What is needed: Pictures are to be left out, and the rest of the records reproduced exactly.

----------------

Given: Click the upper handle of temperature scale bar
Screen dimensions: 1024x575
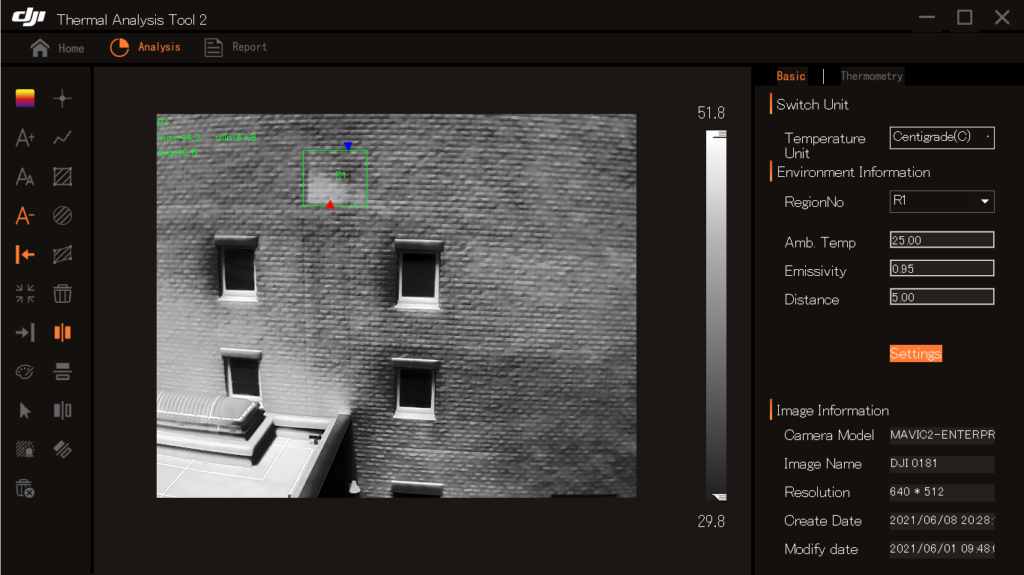Looking at the screenshot, I should 717,132.
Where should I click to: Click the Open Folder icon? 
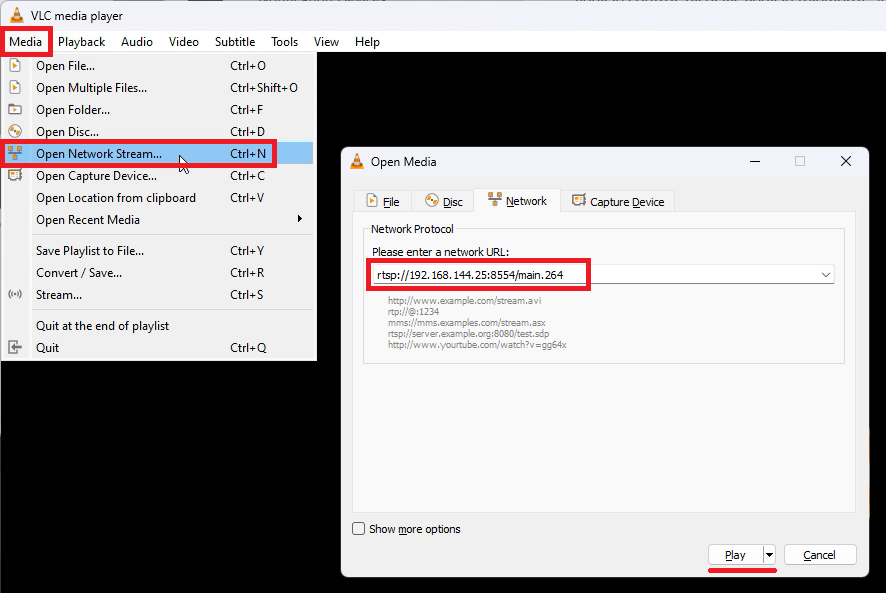[x=15, y=110]
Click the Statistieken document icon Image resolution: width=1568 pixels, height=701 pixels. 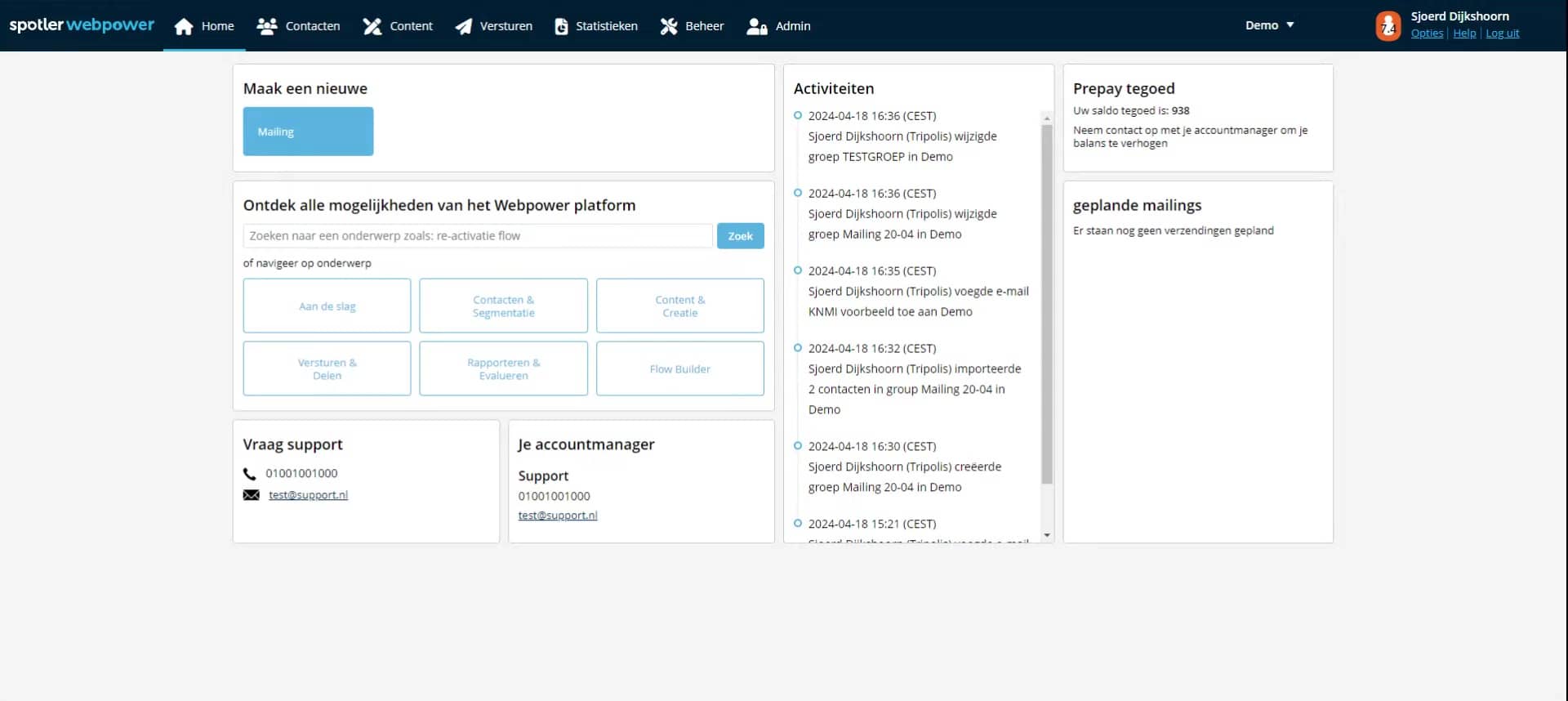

----------------

Answer for this exercise:
Given: Click the upper handle of temperature scale bar
Screen dimensions: 1024x575
Looking at the screenshot, I should 717,132.
Where should I click to: Click the Open Folder icon? 
[x=15, y=110]
Click the Statistieken document icon Image resolution: width=1568 pixels, height=701 pixels. 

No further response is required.